◆ **About this task**: Please transcribe, word for word, the line containing "Back to Meetings (100, 172)" and every line after it through the end of the records below, and nothing else.

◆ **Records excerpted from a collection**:
++++++++

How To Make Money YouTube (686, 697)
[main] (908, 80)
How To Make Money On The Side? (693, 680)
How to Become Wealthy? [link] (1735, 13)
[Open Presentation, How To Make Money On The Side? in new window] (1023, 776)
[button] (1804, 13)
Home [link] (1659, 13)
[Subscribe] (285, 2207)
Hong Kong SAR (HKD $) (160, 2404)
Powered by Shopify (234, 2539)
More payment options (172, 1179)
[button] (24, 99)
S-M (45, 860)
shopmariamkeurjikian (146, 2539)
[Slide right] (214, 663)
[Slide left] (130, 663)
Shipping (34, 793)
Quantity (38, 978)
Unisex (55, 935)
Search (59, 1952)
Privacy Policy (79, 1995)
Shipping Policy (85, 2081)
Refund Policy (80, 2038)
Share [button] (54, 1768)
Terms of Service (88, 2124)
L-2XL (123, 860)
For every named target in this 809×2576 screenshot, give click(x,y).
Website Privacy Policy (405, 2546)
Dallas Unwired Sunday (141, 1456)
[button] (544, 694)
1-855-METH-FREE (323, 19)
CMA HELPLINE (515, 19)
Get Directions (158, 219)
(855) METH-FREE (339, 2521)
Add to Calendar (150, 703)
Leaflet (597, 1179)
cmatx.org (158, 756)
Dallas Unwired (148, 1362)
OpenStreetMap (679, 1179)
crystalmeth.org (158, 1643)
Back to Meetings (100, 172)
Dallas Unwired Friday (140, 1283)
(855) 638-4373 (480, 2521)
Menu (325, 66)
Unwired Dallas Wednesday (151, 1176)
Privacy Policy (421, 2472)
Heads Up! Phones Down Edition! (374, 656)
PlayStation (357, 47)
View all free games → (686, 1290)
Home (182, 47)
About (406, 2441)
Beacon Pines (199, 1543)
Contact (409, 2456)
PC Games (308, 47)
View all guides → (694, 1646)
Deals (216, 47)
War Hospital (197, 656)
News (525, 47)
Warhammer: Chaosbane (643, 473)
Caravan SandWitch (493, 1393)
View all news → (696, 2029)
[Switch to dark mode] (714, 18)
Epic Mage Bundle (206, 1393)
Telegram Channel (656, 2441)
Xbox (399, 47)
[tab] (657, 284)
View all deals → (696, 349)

++++++++

◆ **Answer space**:
Back to Meetings (100, 172)
Dallas Unwired Friday (140, 1283)
(855) 638-4373 (480, 2521)
Menu (325, 66)
Unwired Dallas Wednesday (151, 1176)
Privacy Policy (421, 2472)
Heads Up! Phones Down Edition! (374, 656)
PlayStation (357, 47)
View all free games → (686, 1290)
Home (182, 47)
About (406, 2441)
Beacon Pines (199, 1543)
Contact (409, 2456)
PC Games (308, 47)
View all guides → (694, 1646)
Deals (216, 47)
War Hospital (197, 656)
News (525, 47)
Warhammer: Chaosbane (643, 473)
Caravan SandWitch (493, 1393)
View all news → (696, 2029)
[Switch to dark mode] (714, 18)
Epic Mage Bundle (206, 1393)
Telegram Channel (656, 2441)
Xbox (399, 47)
[tab] (657, 284)
View all deals → (696, 349)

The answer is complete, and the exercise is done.